Event

Doctoral Defence: Alejandro GONZÁLEZ GARRIDO

The Doctoral School in Science and Engineering is happy to invite you to Alejandro GONZÁLEZ GARRIDO’s defence entitled

Contributions to Hybrid 5G and GNSS for PNT applications

Supervisor: Dr Jorge QUEROL

Abstract:

The thesis provides a  global navigation satellite systems (GNSS)-independent system  leveraging 5G new radio (NR) as an integrated communications and positioning platform within non-terrestrial networks (NTN). A key contribution is a statistical interference model for the use of the positioning reference signal for navigation services in  multi-satellite low Earth orbit (LEO) deployments. By using Monte Carlo analyses the  aggregate interference is well described by a generalized extreme value (GEV) distribution, yielding practical interference bounds for link-budget design and system dimensioning.

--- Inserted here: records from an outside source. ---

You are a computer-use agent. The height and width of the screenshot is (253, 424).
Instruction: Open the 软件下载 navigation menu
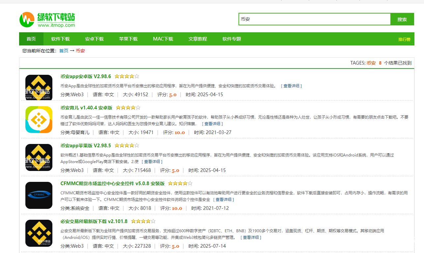[60, 39]
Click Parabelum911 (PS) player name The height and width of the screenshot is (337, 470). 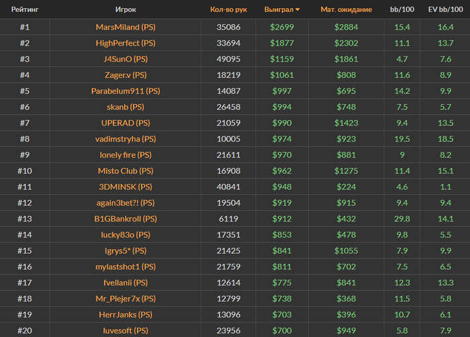coord(126,91)
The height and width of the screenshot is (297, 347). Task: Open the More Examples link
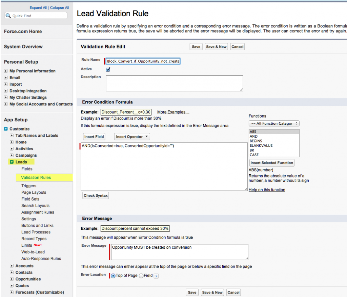173,112
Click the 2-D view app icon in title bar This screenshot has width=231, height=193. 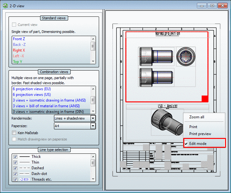[5, 6]

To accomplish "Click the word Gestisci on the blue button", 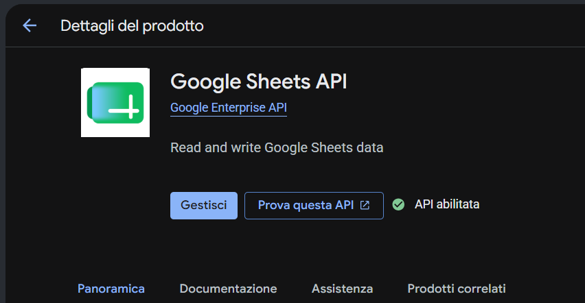I will pyautogui.click(x=204, y=205).
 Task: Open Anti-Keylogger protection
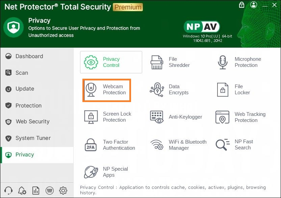point(176,117)
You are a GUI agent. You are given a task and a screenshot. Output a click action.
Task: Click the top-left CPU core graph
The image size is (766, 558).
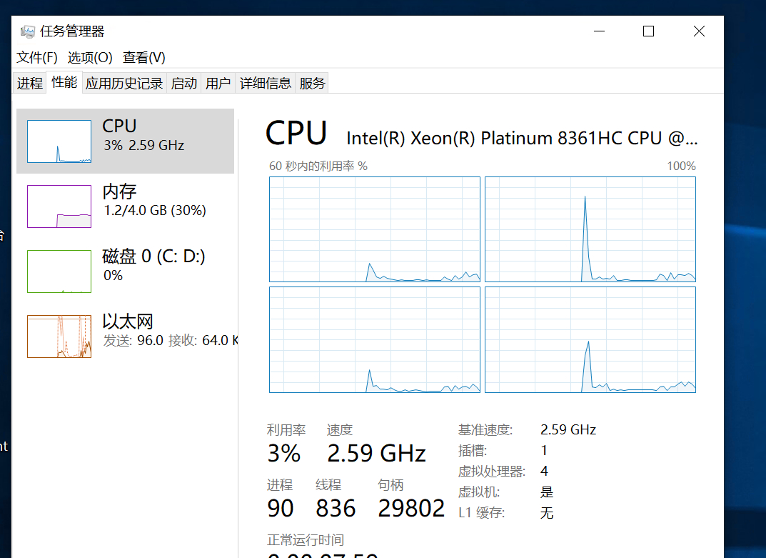click(x=375, y=229)
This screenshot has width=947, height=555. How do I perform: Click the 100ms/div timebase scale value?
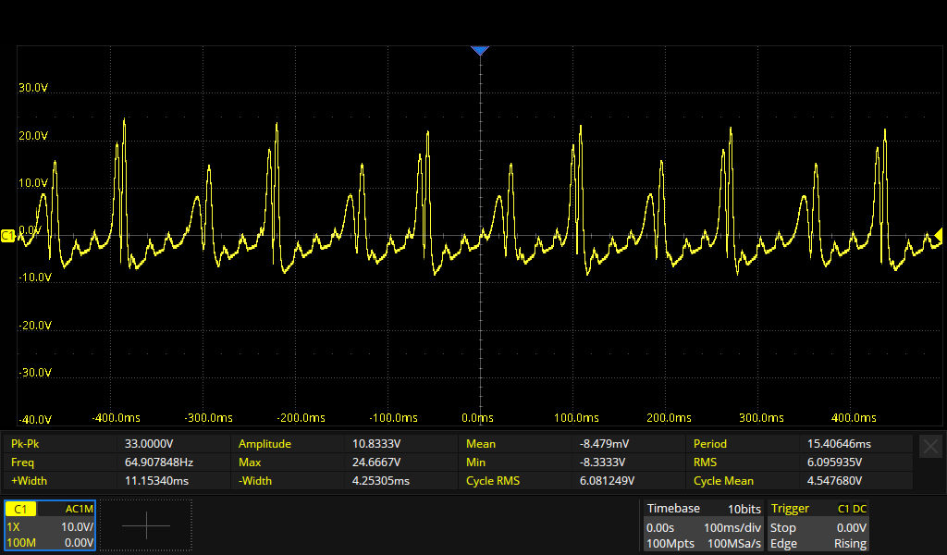[733, 526]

Building on this characterization, two joint communication and positioning (JCAP) payload architectures for 5G-NTN are developed and optimized: (i) a so called “shared-beam” scheme that multiplexes a direct spread spectrum sequence (DSSS) for navigation with 5G signal for data within the same beam, and (ii) an “independent-beam” scheme that separates navigation and communications signals in different beams, where a wide navigation beam overlap all data beams, therefore a user will receive the signal from both services. Then, a Pareto analysis quantifies the tradeoff between spectral efficiency and positioning accuracy, demonstrating consistent meter-level accuracy with minimal spectral efficiency degradation.

Finally, a hybrid receiver for the JCAP waveform designed can offer the navigation observables and the data by using  an extended Kalman filter for Doppler estimation, maintaining reliable tracking under strong interference from the data service and an uncoded bit error rate (BER) similar to dedicated data receivers.
Collectively, the results show that current NTN infrastructures, with modest modifications and full backward compatibility, can deliver resilient GNSS-independent PNT and lay groundwork for 6G convergence of communication and positioning.